【プレイバックNASA 2015・後編】国際宇宙ステーションの活躍、地球環境とNASA (2/4ページ)
『ドラゴン宇宙船』で2回のミッションを成功させた『スペースX』と、12月に『シグナス宇宙船』で補給を行った『オービタルATK』は、失敗を乗り越えてアメリカの宇宙船による補給ミッションを再開させた。
スペースシャトルの退役後、人を『ISS』に運ぶのは他国の宇宙船に任せているが、アメリカは2017年からふたたび、宇宙飛行士を『ISS』に運べるようにするためのシステムを開発中だ。
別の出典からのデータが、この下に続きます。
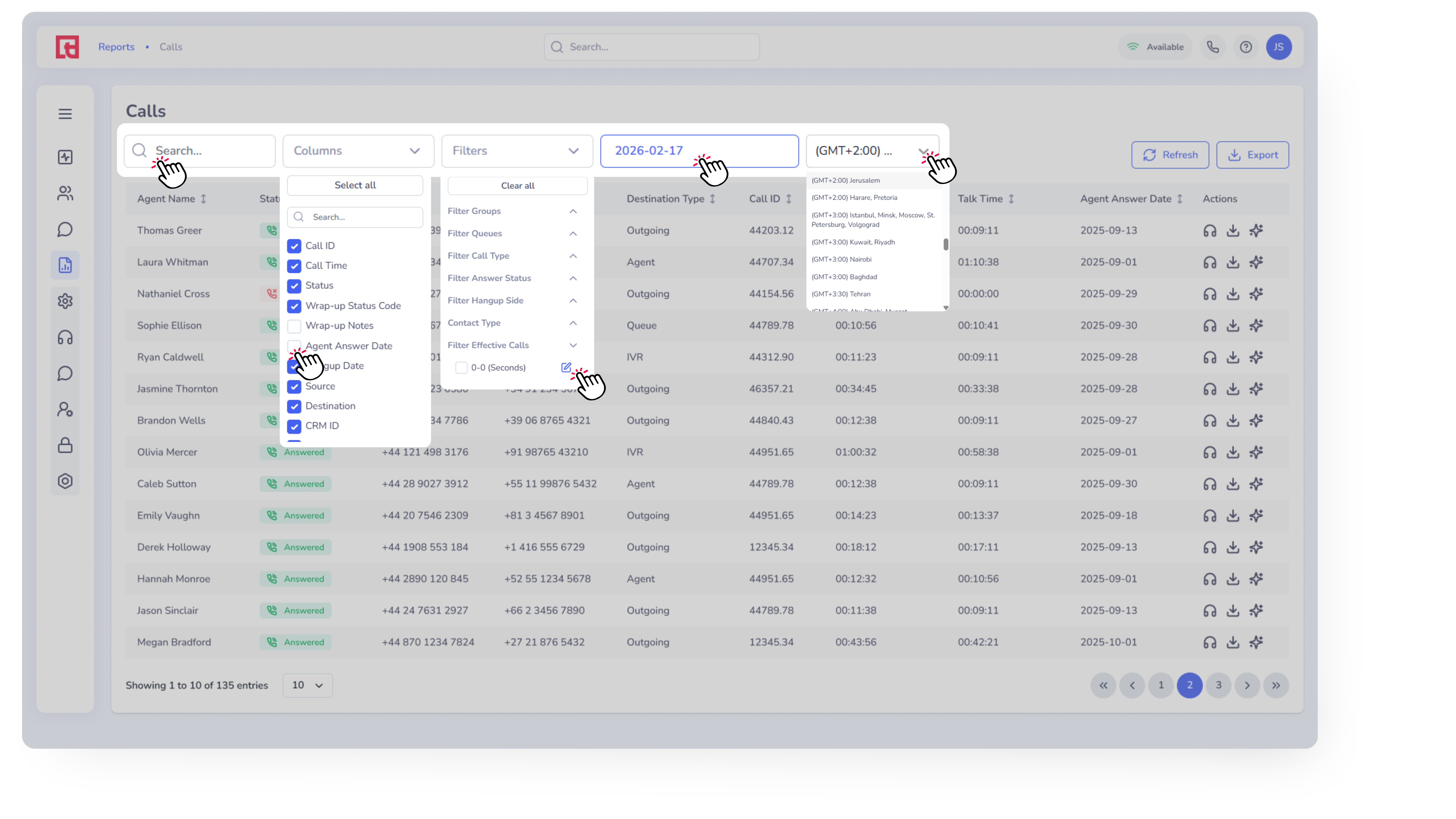The width and height of the screenshot is (1456, 819).
Task: Open the 10 entries per page dropdown
Action: [x=307, y=685]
5月には『スペースX』が、発射台あるいは上昇中のロケットから、いかに乗組員を素早く安全に脱出させるかを実演することに成功した。
また、2016年に打ち上げ予定の『Bigelow Expandable Activity Module(BEAM)』がケネティ宇宙センターに到着した。
これは、膨張式の寝台モジュールで、長期間の宇宙旅行を可能にする技術のテストに役立つ予定だ。
■ より詳しく地球環境を知る
次は、地球環境の観測だ。NASAは地球環境がどのように変化しているのかを知るために、2015年に、世界中の研究機関と情報や知識を共有することで、地球の自然環境の観察、研究を行う新しい方法を開発した。
NASAは10月に、日が当たっている側の、地球の画像を毎日更新して見せるサイトをオープンした。
これは、高度100万マイルに浮かぶNASAの『Deep Space Climate Observatory』のカメラで撮影したものだ。

(c)NASA/Goddard
海洋と気候の関係は、2015年に非常に詳細に研究され、NASAは夏に、海洋の温度測定のデータを発表した。それによれば、近年、温室効果ガスによる熱が、太平洋とインド洋に特に蓄えられていることがわかった。
また、NASAとその協力機関によって、1992年以来、海面は平均で約3インチ上昇したことがわかった。場所によっては9インチ以上も上昇している。